The video was recorded by Patrick Sylla, a third-year natural sciences student at Jesus College, who also produces videos with student-run channel ‘Tell Me About’. Since it was publicly posted on his Facebook page yesterday, the freestyle has been viewed over 7,000 times and attracted hundreds of likes.

Posing the question of ‘What’s it like to be a black Cambridge student?’, Sylla criticised press coverage around the topic – arguing that they could be off-putting to prospective black students for “insinuat[ing] that you can’t enjoy your time here if your skin is brown”.

“I like Cambridge,” Sylla said, “and I don’t want a twisted version of my life being made money off by the papers.” He went on to question the value of this narrative, asserting its potentially damaging effects on young black people’s willingness to apply to Cambridge and on attempts to solve the problem of black underrepresentation among the Cambridge student body.

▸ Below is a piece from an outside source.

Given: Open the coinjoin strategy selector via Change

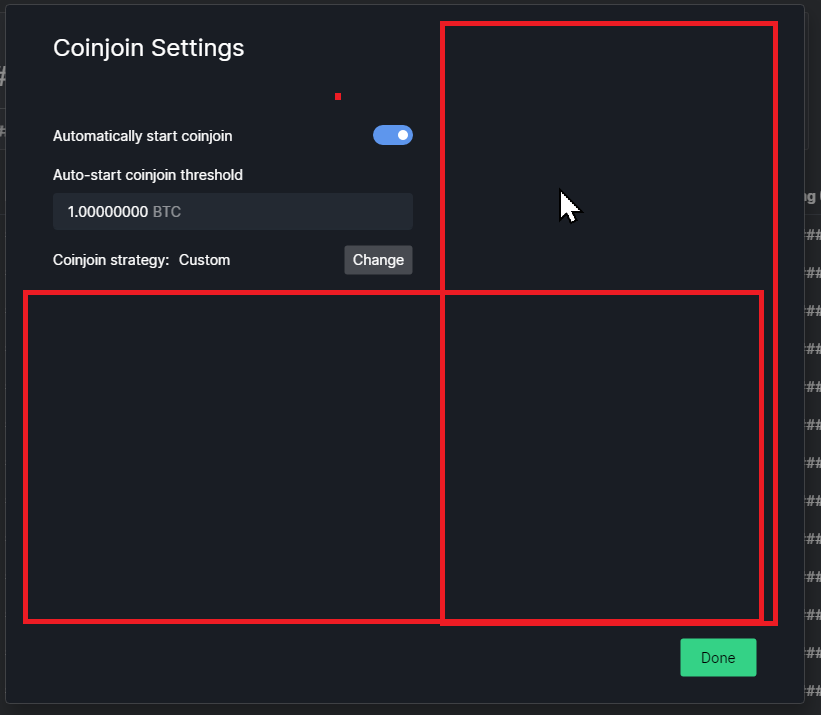Looking at the screenshot, I should [378, 259].
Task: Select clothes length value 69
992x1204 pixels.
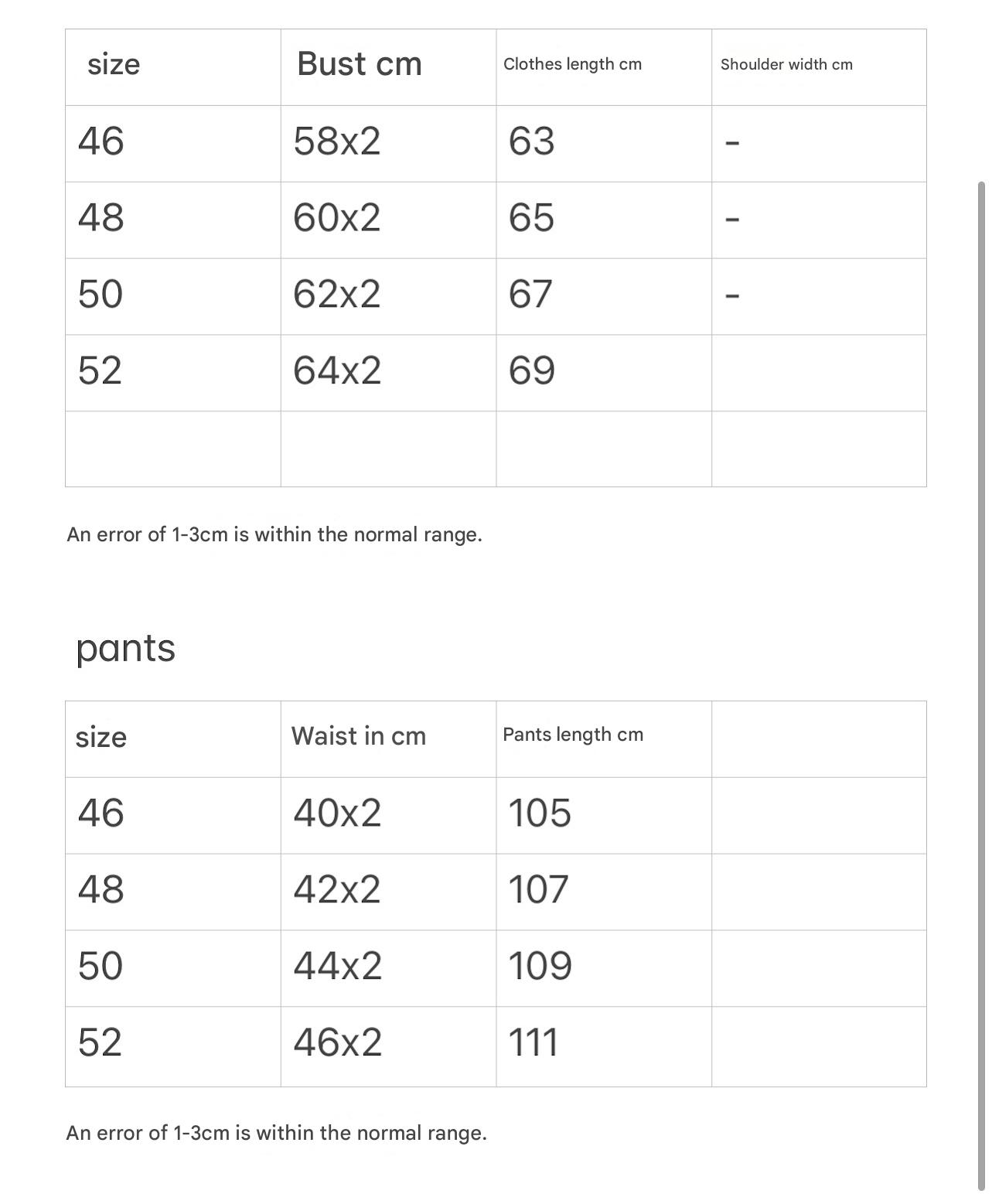Action: click(x=532, y=370)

Sylla’s freestyle, which he uploaded on Facebook

The experience of black students at Cambridge, where they are significantly underrepresented compared to national metrics, has received increasing attention in the national media. Cambridge takes in black students at a rate significantly below the national average.

In statistics for 2015/16, the University had only 119 UK undergraduates who identify as black, excluding those of mixed ethnicity, out of total of 9,342 – just over one per cent. Out of 1,212,055 UK domiciled students who were studying in Britain in 2015/16, seven per cent were black.

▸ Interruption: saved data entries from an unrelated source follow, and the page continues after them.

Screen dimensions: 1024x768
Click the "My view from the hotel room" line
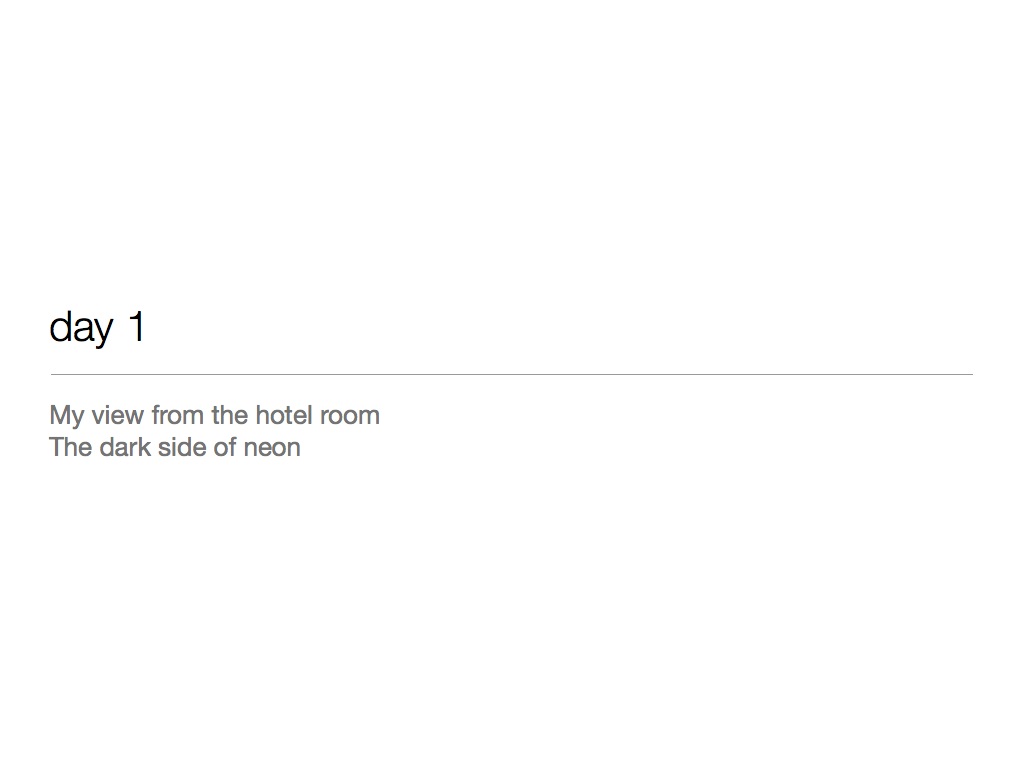coord(215,416)
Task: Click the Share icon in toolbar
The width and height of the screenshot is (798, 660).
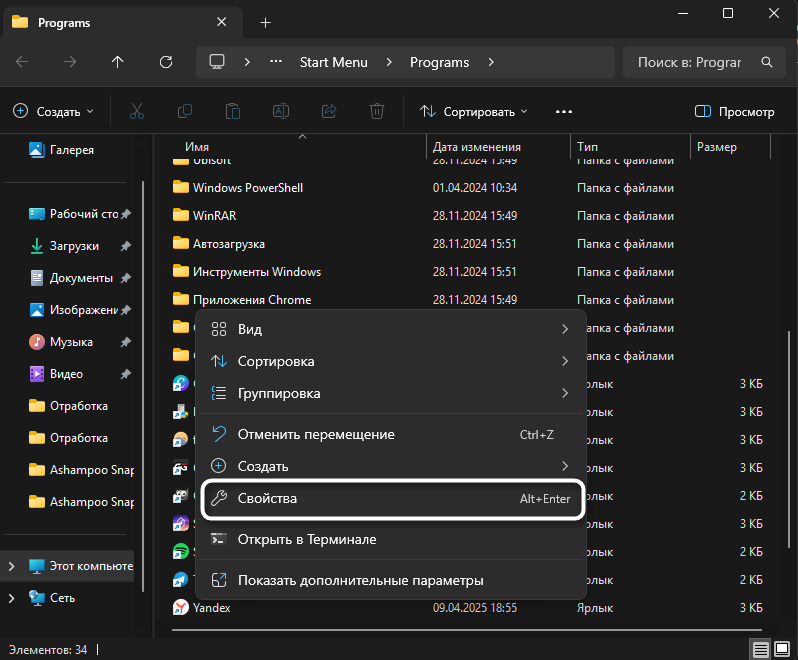Action: (329, 112)
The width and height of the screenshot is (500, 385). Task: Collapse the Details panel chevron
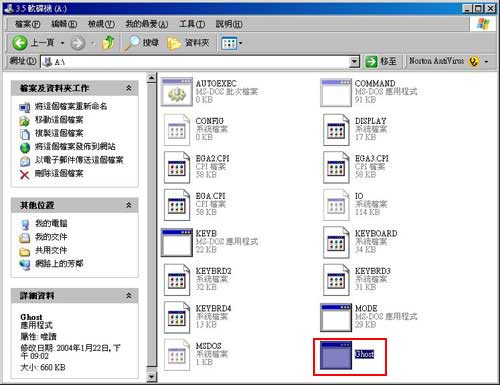(129, 296)
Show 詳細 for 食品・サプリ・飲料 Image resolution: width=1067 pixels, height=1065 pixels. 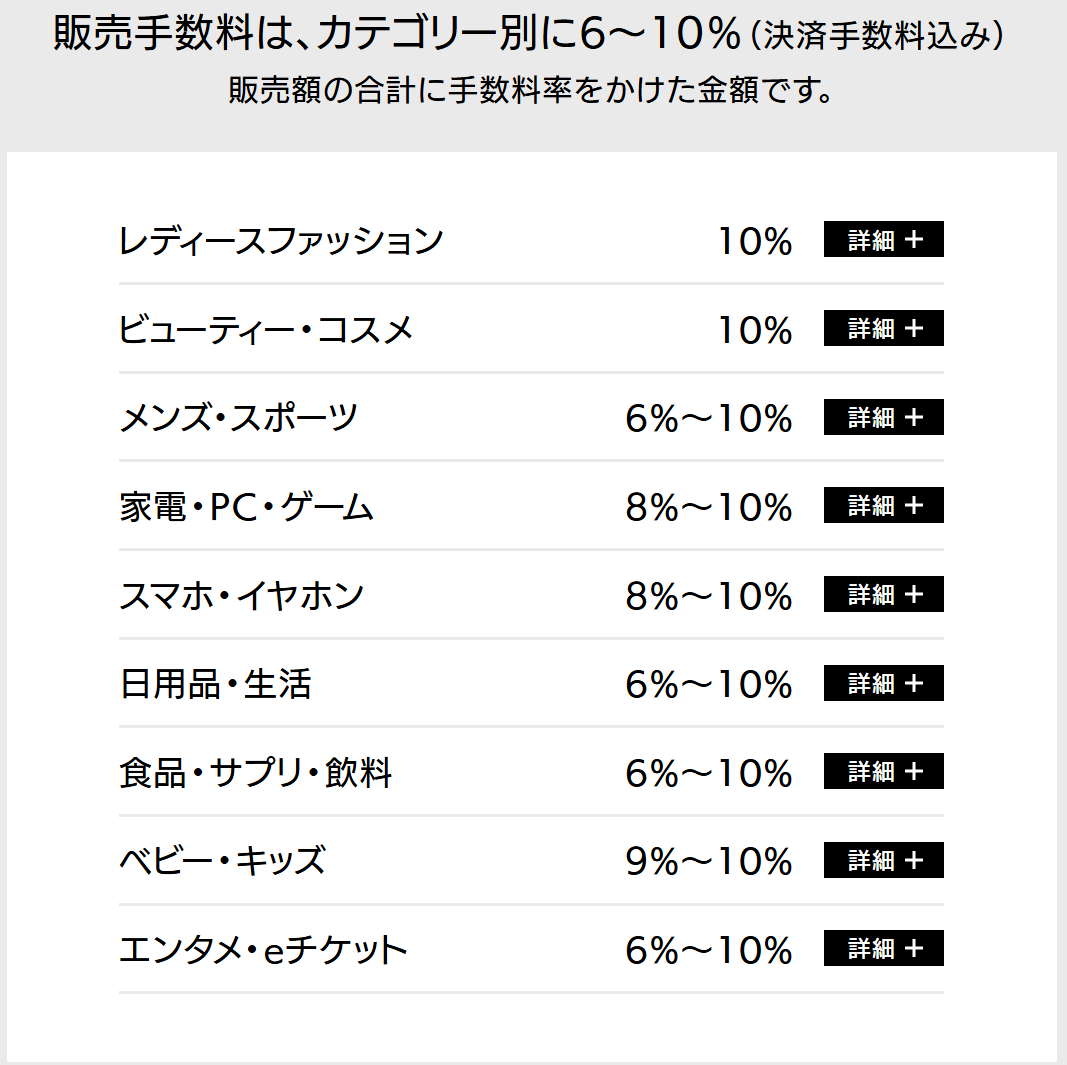pos(883,771)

In July last year, analysis by Varsity showed that in October 2016, Cambridge accepted more black men than former Eton College students for the first time in its history. It also revealed that success rates for black applicants have consistently been far lower than the overall average across the past decade.

The Guardian tells me that I won’t like it here at Cambridge because I’m half black,” Syalla rapped, “I feel profiled not by the University but by articles like that. If I read those articles before coming here, I probably wouldn’t apply. Them telling me my time here would be dictated by race is an outright lie.”

However, Sylla’s video has attracted criticism from several students, including Cambridge University Afro-Caribbean Society (CUACS) president, Ore Ogunbiyi.

Earlier today, FLY – Cambridge’s network for women and non-binary people of colour – published an article titled “We Need Your Support, Not Your Freestyles”, written by Ogunbiyi, which challenges Sylla’s characterisation of both media coverage and student experiences.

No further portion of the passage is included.